Provided passage section start

MTBF is absolutely not six years if you’re running your H100 nodes at peak load and heat soaking the shit out of them. ML workloads are particularly hard on GPU RAM in particular, and sustained heat load on that particular component type on the board is known to degrade performance and integrity.

As to Meta’s (or MS, or OpenAI, or what have you) doc on MTBF: I don’t really trust them on that, because they’re a big player in the “AI” bubble, so of course they’d want to give the impression that the hardware they’re using in their data centers still have a bunch of useful life left. That’s a direct impact to their balance sheet. If they can misrepresent extremely expensive components that they have a shitload of as still being worth a lot, instead of being essentially being salvage/parts only, I would absolutely expect them to do that. Especially in the regulatory environment in which we now exist.

[–] BlameThePeacock@lemmy.ca 1 points 2 days ago

I mean, we really don't have the data to prove this either way.

Provided passage section end
Information given section start

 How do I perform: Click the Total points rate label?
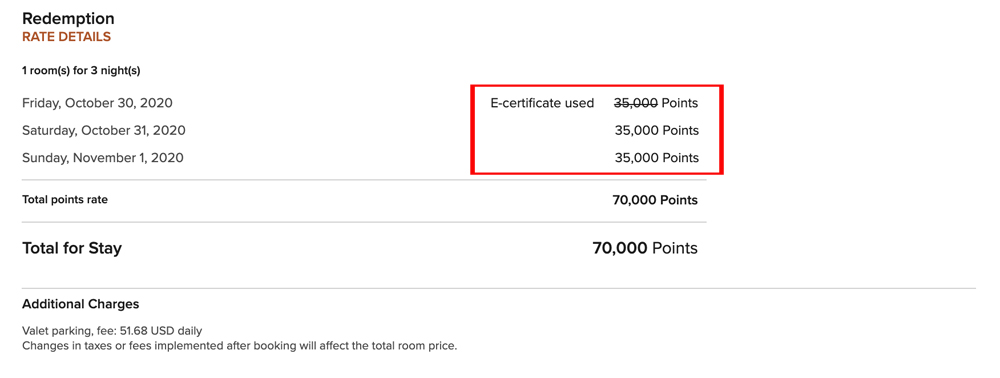tap(65, 200)
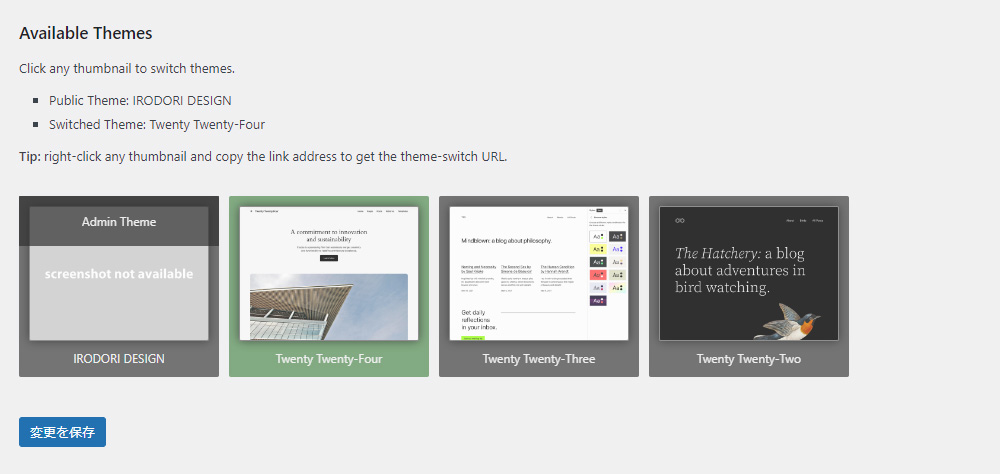This screenshot has height=474, width=1000.
Task: Click the 'Switched Theme: Twenty Twenty-Four' list item
Action: coord(157,125)
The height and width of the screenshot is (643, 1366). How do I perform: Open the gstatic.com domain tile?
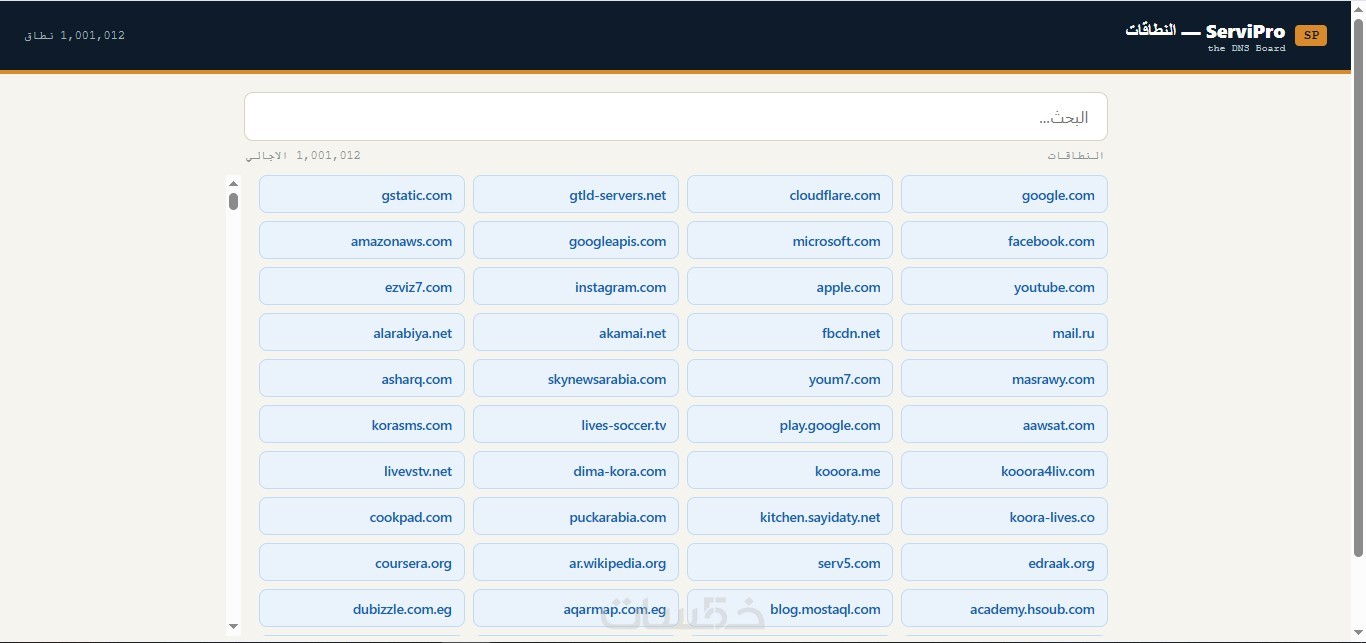coord(362,195)
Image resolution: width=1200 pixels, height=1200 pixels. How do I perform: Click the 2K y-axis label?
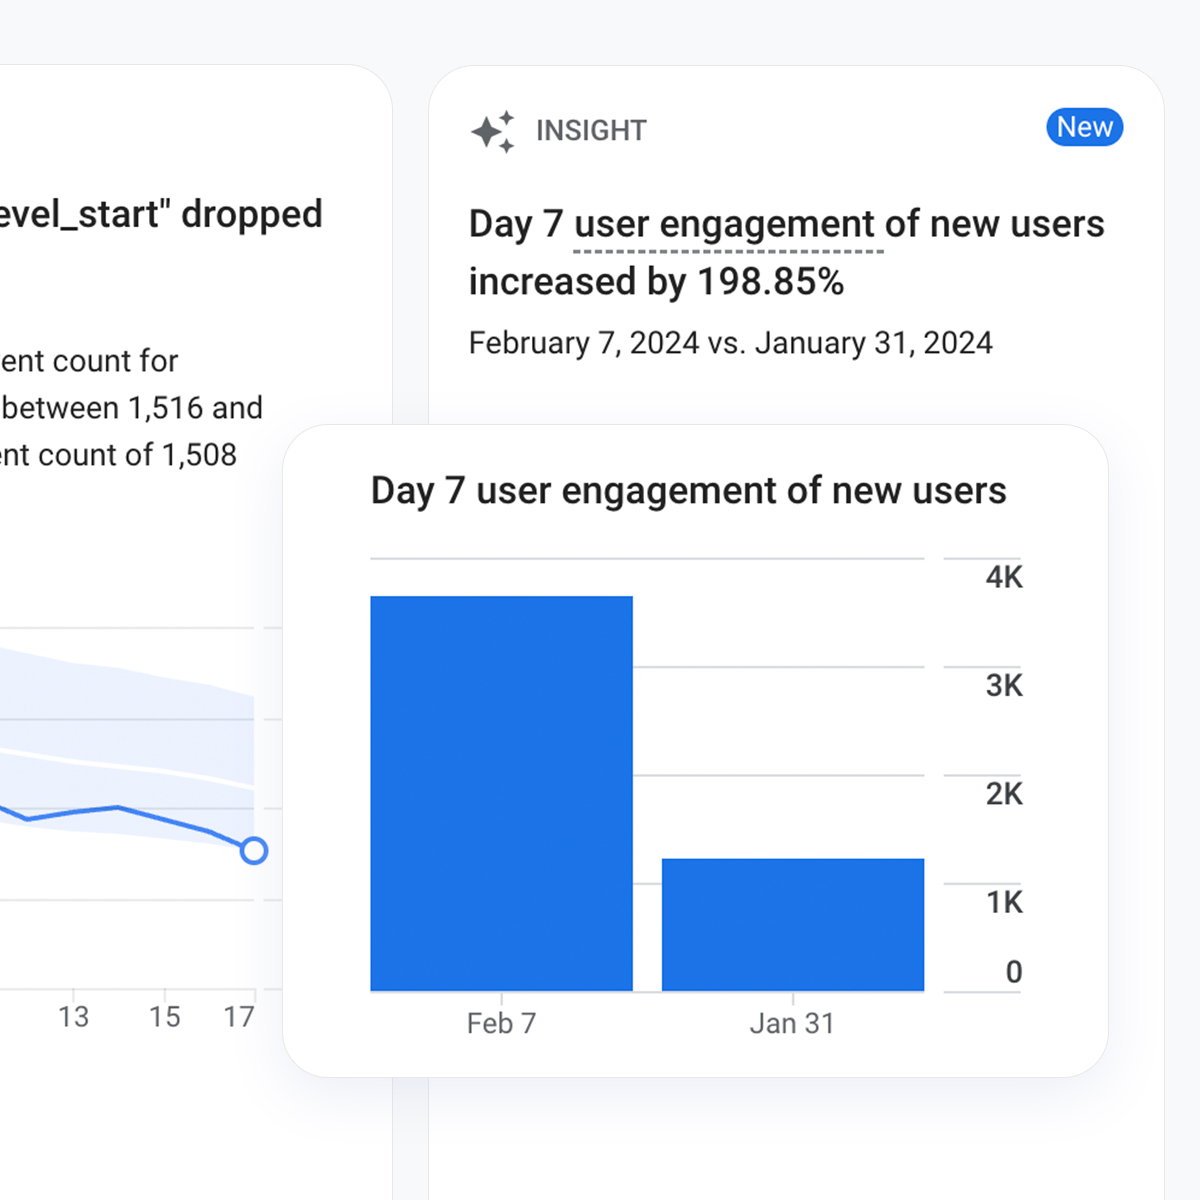click(1003, 794)
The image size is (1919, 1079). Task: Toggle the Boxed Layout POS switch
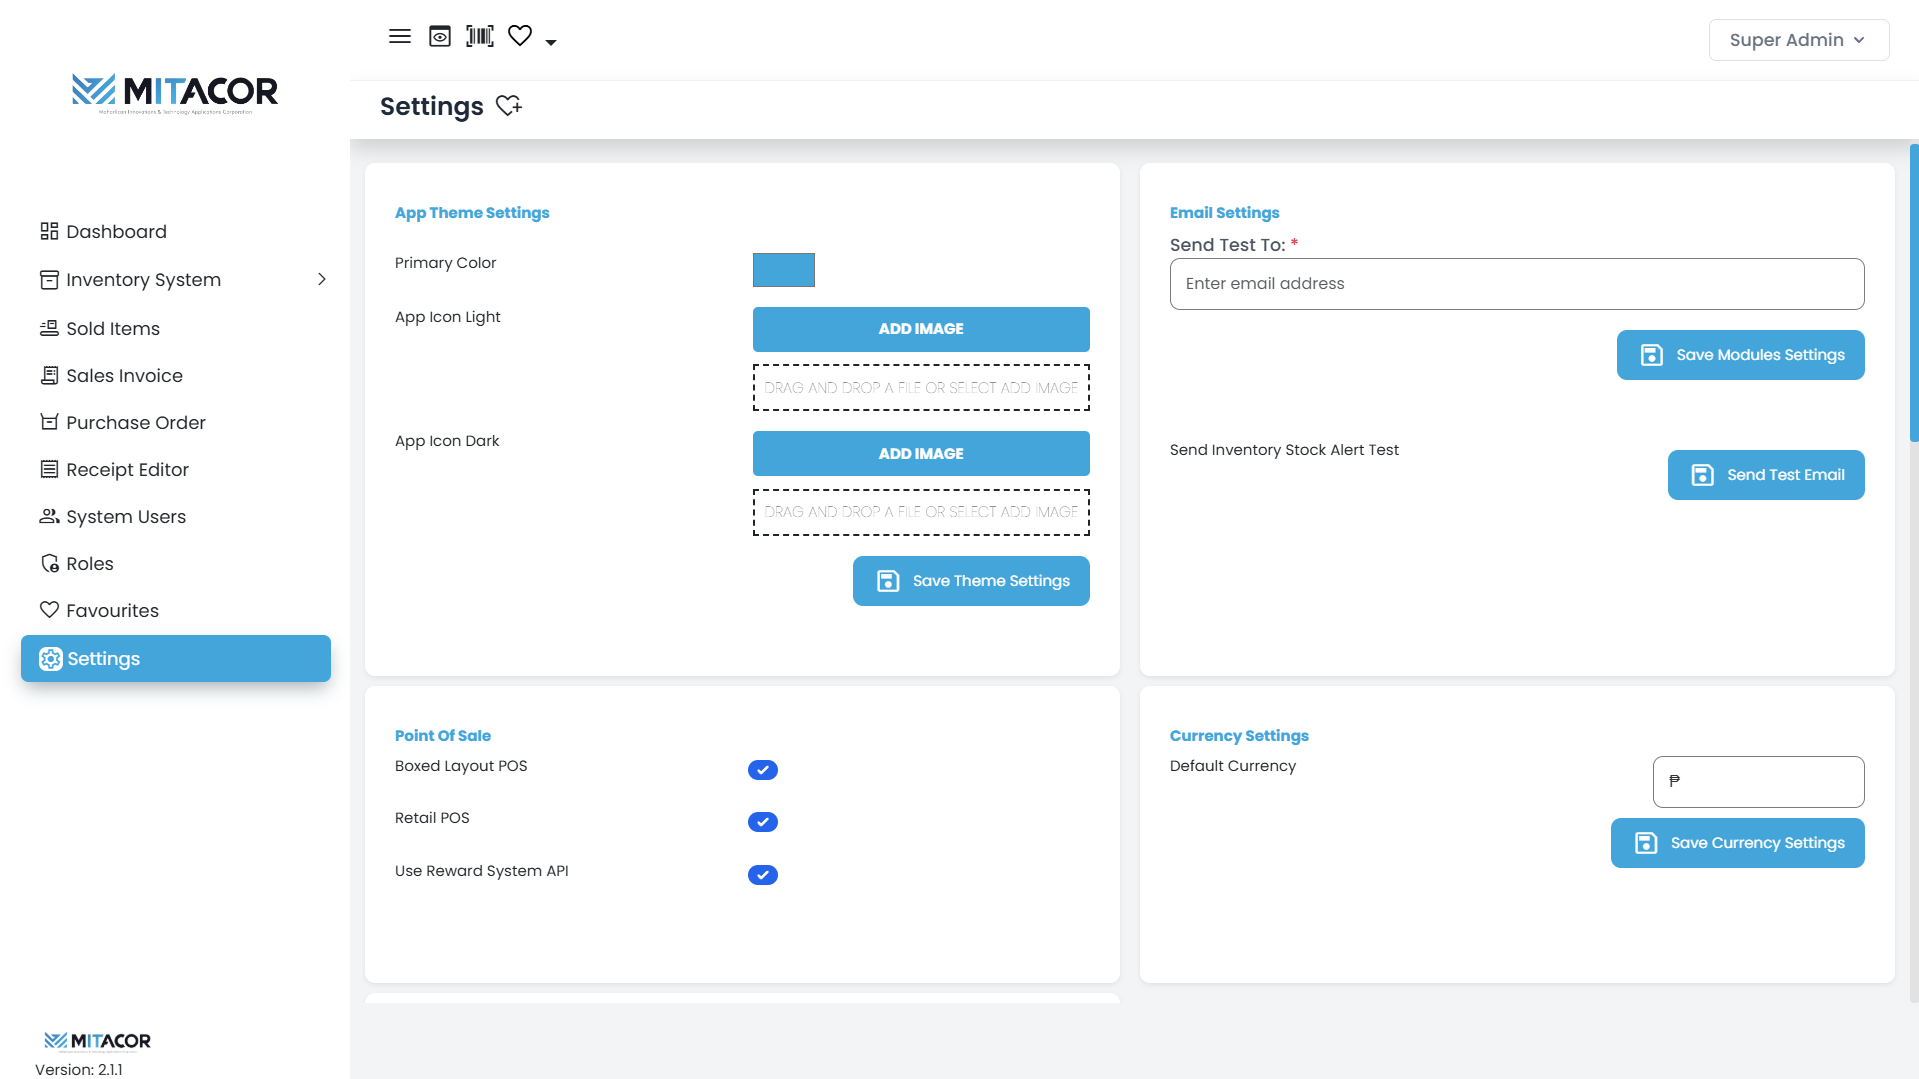762,770
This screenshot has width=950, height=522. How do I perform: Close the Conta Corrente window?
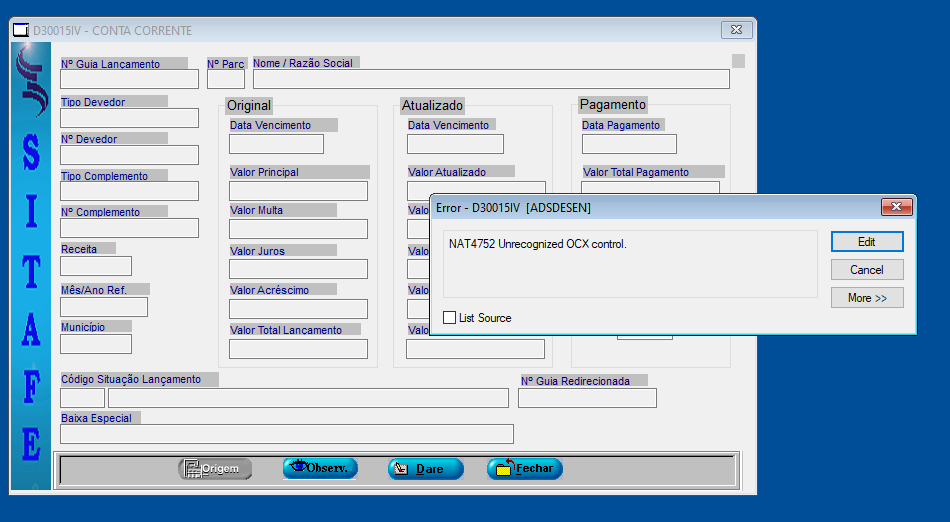pos(736,30)
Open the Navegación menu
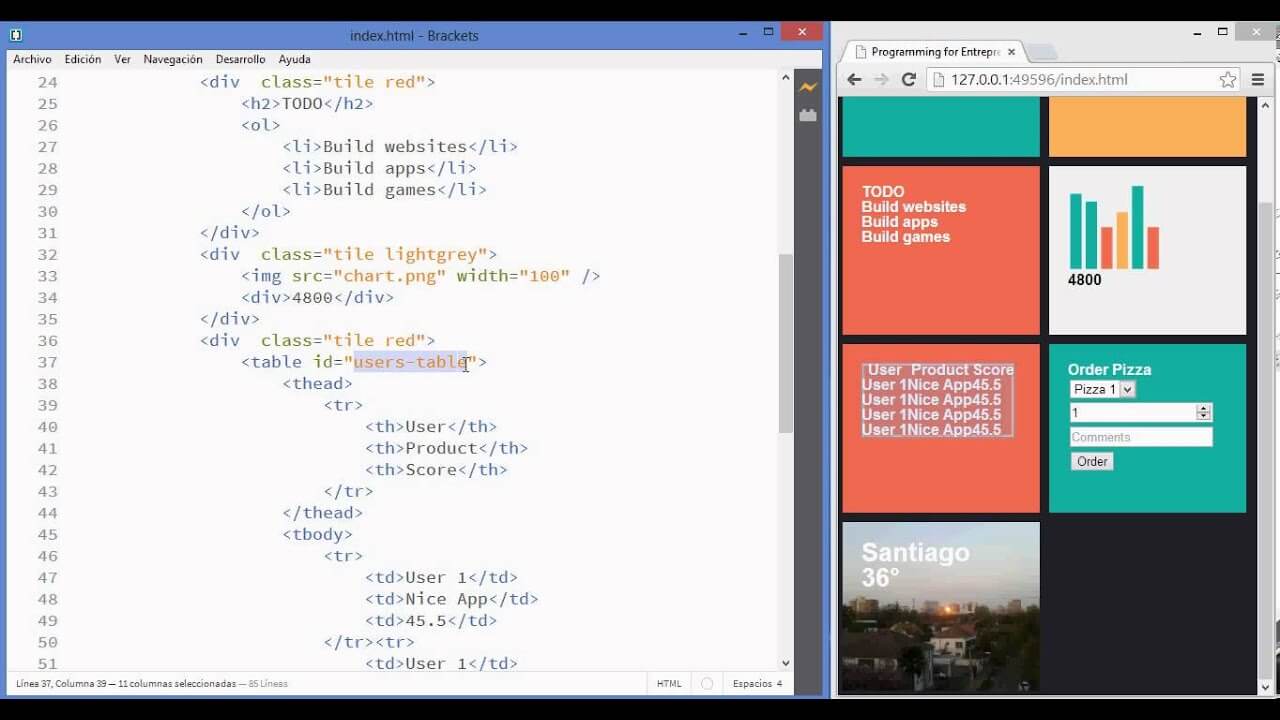The width and height of the screenshot is (1280, 720). point(173,59)
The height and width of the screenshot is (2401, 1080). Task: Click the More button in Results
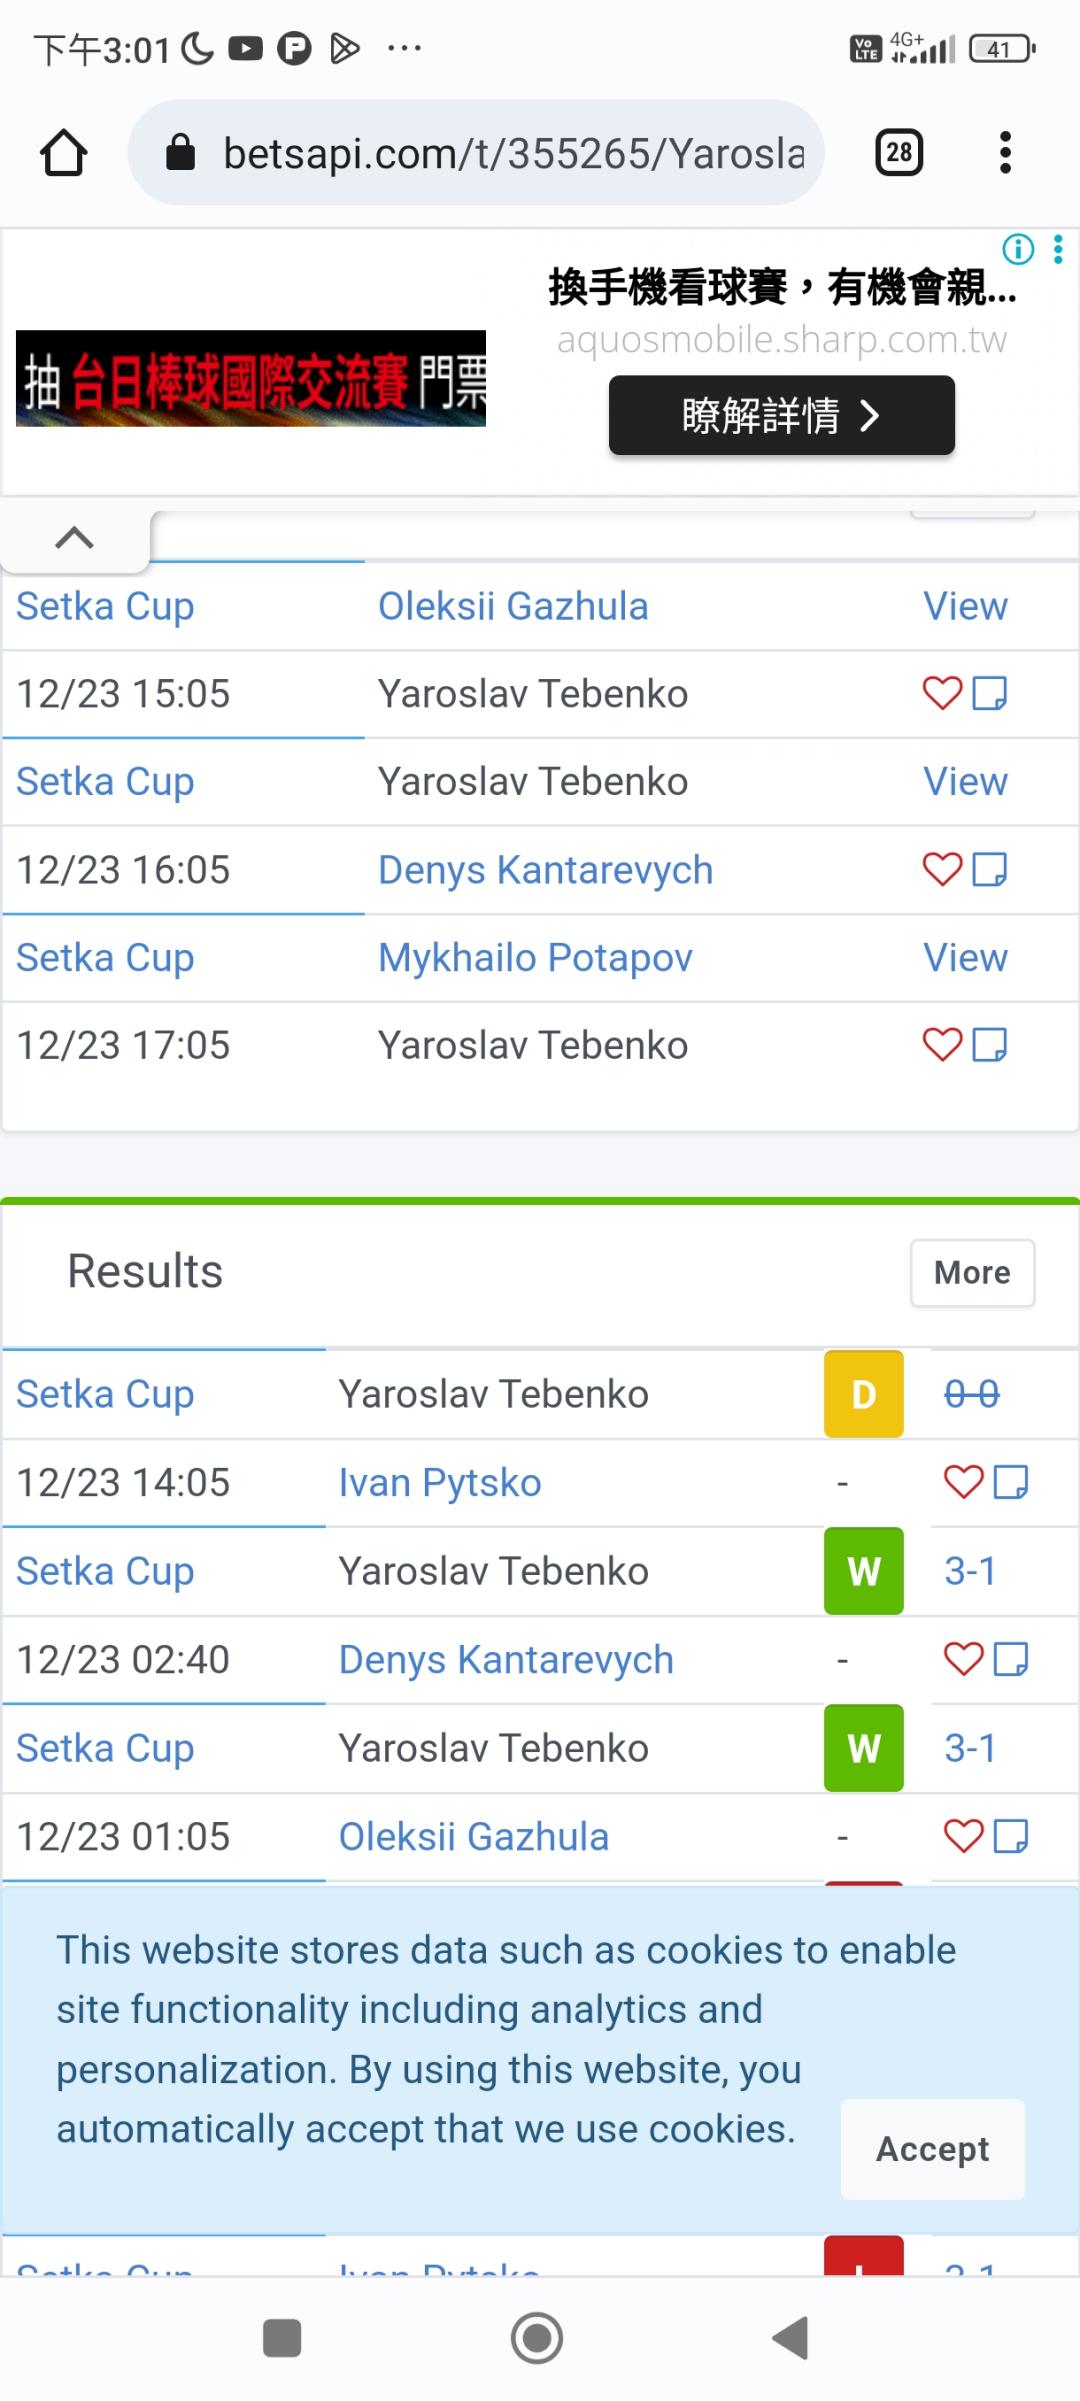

Information given section end

* [Task objective]
Carry on the forum discussion about H100 GPU lifespan from the point where it stops. The items come from a different source than the text.

* [Response area]
https://www.tomshardware.com/tech-industry/artificial-intelligence/faulty-nvidia-h100-gpus-and-hbm3-memory-caused-half-of-the-failures-during-llama-3-training-one-failure-every-three-hours-for-metas-16384-gpu-training-cluster

Meta's training of Llama3 405B model had a 1.34% failure rate for GPUs over the 54 days it ran, across 16387 gpus. It's not likely that all of those faults led to bricked hardware either, they could have just lost part of their performance or memory.

The real question is does that test scale to the long term, often with hardware like this there's a bathtub curve for failure. If those units used were brand new, many of the failures could have just been the initial wave of failures, and there could be a long period of relative stability that hadn't even been seen yet.

GPU based coin mining demonstrated that GPUs often had a lifespan over 5 years of constant use before failure on consumer cards in often less than ideal operating conditions.